Angezeigter Text ->
————————

About Me:
Ich wurde in Bolivar, Cauca geboren und bin das zweite von fünf Geschwistern. Vor 30 Jahren kam ich mit meinen Eltern und meinen damals drei Geschwistern nach Popayán. Meine Mutter brachte uns hierher, um für sich nach besseren Arbeitsmöglichkeiten zu suchen und für uns nach besseren Bildungsmöglichkeiten.
Leider war es für meine Eltern kaum möglich, in dieser Stadt eine Beschäftigung zu finden. Deshalb beschloss mein Vater, zur Arbeit in der Landwirtschaft in seinem Heimatdort zurückzukehren. Er versprach aber, Geld für die Bedürfnisse unserer Familie zu schicken. Für meine Mutter war es nicht möglich, eine Arbeit zu finden, bei der sie sich auch um ihre Kinder kümmern konnte. Deshalb begann sie, auf den Straßen Essen zu verkaufen. Zu Beginn verfügte sie gerade mal über 500 Pesos, weshalb sie nur ganz wenig dafür einkaufen konnte. Aber mit viel Fleiß konnte sie ihren Verkauf nach und nach ausweiten. Anfangs musste sie die Nahrungsmittel, die sie verkaufen wollte, auf dem Arm tragen und damit so lange durch die Stadt laufen, bis sie alles verkauft hatte. Danach konnte sie sich einen kleinen Korb leisten, in dem sie etwas mehr transportieren und entferntere Orte erreichen konnte, um schließlich alles zu verkaufen. Ihre Preise sind bis heute sehr niedrig, weil sie vor allem an die Menschen denkt, die nur sehr wenig Geld für ihr tägliches Brot haben und ständig darum kämpfen den Lebensunterhalt ihrer Familie zu sichern.

————————

Kurze Aufgabe -> Wie geht der Text über den Straßenverkauf der Mutter in Popayán weiter? Führe ihn nach seinem letzten Satz fort. Die Datensätze spielen hierfür keine Rolle.

————————

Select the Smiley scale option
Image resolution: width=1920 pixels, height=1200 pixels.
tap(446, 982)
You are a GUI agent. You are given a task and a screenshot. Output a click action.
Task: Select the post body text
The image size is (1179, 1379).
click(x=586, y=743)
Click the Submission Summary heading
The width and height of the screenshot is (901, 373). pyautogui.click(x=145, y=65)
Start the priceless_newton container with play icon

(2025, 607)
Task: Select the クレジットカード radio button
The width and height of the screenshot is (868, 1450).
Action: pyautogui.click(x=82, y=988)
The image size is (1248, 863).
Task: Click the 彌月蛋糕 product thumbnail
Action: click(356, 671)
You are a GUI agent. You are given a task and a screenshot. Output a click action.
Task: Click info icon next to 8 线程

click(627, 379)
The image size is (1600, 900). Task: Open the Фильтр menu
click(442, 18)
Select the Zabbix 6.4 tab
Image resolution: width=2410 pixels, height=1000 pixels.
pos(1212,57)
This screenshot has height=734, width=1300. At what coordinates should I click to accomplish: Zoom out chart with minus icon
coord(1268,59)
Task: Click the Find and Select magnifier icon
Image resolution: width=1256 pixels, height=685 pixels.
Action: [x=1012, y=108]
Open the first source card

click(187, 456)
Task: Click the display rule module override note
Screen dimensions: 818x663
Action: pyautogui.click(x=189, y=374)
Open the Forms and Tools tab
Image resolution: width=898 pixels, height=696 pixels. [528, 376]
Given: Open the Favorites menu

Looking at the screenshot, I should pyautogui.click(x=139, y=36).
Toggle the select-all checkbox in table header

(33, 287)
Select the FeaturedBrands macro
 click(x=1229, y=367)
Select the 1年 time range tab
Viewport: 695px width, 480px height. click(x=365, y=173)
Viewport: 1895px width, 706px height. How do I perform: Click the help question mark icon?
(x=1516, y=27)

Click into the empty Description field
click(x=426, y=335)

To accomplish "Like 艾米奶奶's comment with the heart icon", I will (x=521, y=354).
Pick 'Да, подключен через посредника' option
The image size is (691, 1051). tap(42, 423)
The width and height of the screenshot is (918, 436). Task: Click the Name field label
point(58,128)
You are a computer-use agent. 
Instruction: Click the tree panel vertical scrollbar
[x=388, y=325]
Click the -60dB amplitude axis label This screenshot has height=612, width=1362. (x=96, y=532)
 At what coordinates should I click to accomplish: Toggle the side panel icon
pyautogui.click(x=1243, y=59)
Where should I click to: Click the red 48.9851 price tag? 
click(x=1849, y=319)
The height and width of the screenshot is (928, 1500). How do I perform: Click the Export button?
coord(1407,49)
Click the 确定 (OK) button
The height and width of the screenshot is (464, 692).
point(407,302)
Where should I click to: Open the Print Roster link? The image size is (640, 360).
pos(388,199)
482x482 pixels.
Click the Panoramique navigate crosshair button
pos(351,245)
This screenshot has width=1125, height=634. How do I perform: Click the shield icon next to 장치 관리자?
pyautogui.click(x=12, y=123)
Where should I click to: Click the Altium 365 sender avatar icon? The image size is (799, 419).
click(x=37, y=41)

————————

Erwartete Antwort ->
Mein Vater kam uns selten besuchen und kam noch weniger für uns auf, obwohl das dringend nötig war. Immer erschien er erst nach etlichen Jahren und mit ganz wenig Geld für unsere Bedürfnisse. Da wir eine so große Familie waren, reichten die geringen Einnahmen meiner Mutter allein nie aus und deshalb litten wir große Not. Es war ganz normal, dass meine Mutter auf dem Markt Obst, Gemüse, Kartoffeln und andere Nahrungsmittel aufsammelte, die als Abfall weggeworfen worden waren. Uns half das ein wenig, da wir damit wenigstens etwas zum Essen hatten. So verlief meine Kindheit und die meiner Geschwister in großer Armut.
Als ich 14 Jahre alt war, erfuhr meine Mutter durch einer Nachbarin von der KINDERHILFE. Voller Hoffnung ging meine Mutter zum Verein. Hier wurde beschlossen, mir den Schulbesuch zu ermöglichen und bei der Ernährung zu helfen. Als ich das erste Mal in die KINDERHILFE kam, begann sich mein Leben positiv zu verändern. Ich bemerkte, wie gut ich in der Schule durch die Unterstützung des Vereins und meiner Paten vorankam. Dadurch wuchs in mir die Hoffnung, danach ein Studium an der Universität beginnen zu können.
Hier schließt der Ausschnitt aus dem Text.